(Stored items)
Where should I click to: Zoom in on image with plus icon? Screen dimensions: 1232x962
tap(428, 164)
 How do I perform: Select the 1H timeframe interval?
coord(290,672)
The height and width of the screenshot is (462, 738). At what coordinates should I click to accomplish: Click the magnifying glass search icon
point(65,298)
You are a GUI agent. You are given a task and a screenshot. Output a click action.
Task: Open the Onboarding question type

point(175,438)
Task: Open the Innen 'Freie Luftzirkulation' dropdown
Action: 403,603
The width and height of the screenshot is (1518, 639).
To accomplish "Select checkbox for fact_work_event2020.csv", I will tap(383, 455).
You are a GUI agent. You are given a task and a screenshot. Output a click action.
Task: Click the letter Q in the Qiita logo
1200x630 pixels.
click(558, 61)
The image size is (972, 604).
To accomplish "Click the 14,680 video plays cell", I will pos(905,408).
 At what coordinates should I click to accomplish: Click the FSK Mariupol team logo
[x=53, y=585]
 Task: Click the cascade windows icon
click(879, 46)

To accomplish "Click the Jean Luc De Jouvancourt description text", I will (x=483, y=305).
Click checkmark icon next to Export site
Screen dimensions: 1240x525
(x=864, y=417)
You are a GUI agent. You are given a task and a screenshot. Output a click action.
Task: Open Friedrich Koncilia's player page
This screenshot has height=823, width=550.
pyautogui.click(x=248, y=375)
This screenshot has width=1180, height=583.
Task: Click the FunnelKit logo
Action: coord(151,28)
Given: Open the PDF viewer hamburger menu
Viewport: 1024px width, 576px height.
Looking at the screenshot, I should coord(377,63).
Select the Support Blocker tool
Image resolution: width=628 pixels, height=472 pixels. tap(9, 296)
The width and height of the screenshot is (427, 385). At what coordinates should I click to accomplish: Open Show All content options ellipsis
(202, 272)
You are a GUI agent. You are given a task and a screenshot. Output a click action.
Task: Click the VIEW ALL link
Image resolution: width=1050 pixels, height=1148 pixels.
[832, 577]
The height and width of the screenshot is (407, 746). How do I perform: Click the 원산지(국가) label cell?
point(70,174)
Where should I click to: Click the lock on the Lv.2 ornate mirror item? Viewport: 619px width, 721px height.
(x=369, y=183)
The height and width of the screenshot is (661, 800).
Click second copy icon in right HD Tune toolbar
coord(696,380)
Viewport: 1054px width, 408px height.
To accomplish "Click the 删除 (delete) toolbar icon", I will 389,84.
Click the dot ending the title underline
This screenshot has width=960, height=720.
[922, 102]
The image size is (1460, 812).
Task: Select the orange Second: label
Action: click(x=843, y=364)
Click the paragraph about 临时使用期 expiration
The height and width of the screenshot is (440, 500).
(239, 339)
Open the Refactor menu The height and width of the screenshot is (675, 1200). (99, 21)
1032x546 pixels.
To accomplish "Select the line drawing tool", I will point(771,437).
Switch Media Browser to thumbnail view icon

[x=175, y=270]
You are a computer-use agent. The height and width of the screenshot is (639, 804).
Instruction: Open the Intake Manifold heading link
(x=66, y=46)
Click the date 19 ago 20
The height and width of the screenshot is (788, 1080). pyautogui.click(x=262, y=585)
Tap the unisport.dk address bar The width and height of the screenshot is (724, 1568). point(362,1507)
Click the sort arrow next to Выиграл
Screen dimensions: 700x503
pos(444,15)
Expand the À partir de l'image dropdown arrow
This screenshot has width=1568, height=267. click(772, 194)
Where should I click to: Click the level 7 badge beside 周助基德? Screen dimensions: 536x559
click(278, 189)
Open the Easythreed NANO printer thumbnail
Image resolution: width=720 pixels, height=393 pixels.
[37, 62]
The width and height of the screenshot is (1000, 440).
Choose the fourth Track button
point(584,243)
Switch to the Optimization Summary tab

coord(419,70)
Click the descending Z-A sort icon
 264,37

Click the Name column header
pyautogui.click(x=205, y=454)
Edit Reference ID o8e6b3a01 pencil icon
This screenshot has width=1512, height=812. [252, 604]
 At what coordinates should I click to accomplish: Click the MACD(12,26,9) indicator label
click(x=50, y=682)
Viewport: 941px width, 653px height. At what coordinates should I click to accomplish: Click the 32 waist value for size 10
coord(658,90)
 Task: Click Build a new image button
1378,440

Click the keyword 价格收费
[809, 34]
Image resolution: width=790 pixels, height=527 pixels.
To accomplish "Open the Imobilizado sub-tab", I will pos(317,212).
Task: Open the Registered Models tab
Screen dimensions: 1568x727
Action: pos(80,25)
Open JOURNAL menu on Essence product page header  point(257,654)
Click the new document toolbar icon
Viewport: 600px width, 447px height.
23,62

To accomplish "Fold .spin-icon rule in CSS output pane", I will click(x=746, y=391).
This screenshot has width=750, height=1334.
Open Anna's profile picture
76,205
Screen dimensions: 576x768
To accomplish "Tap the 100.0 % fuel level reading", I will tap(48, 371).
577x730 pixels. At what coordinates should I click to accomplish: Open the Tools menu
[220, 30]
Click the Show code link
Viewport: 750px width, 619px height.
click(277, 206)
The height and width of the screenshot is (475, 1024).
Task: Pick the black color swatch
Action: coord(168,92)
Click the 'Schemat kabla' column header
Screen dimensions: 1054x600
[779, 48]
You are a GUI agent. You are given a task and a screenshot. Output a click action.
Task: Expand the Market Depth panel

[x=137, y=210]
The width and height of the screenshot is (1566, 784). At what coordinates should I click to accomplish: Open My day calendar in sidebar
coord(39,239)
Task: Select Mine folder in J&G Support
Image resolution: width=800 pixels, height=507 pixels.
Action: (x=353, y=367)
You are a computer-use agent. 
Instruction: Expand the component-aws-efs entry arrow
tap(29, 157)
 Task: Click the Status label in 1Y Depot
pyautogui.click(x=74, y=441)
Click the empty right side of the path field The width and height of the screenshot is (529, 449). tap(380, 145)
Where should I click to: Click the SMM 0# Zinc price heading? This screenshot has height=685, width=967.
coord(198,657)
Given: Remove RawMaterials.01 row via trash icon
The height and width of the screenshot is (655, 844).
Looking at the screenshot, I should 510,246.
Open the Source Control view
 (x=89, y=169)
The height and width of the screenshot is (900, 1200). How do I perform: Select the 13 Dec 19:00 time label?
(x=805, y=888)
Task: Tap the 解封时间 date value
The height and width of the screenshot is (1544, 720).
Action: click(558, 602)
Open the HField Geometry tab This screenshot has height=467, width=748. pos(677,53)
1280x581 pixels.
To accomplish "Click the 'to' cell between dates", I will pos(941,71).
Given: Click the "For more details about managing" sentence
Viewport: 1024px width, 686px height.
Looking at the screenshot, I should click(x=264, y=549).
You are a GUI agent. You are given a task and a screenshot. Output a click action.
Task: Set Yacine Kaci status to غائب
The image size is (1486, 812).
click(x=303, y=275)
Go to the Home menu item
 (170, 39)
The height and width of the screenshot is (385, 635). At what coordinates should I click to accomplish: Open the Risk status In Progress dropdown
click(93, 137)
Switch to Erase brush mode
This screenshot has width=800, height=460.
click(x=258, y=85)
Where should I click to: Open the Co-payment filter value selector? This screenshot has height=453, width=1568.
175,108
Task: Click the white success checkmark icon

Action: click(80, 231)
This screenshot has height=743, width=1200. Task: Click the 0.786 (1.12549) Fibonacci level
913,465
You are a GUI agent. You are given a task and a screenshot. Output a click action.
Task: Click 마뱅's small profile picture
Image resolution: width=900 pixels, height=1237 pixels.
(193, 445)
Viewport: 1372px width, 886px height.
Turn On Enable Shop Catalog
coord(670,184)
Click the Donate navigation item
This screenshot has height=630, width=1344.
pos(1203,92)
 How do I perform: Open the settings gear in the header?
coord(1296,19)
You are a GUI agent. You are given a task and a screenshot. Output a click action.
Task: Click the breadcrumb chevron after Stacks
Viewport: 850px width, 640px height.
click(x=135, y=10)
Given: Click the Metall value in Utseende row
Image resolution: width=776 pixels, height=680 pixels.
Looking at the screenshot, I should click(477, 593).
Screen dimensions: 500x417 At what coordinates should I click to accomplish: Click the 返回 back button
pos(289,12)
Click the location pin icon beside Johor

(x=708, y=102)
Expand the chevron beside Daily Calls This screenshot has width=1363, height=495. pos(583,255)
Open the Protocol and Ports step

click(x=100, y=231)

▶ WORK INSTRUCTIONS: Check each line above for "about" and return the ones that have it.

▶ SOLUTION FOR THIS PROBLEM:
Click the paragraph about 临时使用期 expiration
Given: Click the "For more details about managing" sentence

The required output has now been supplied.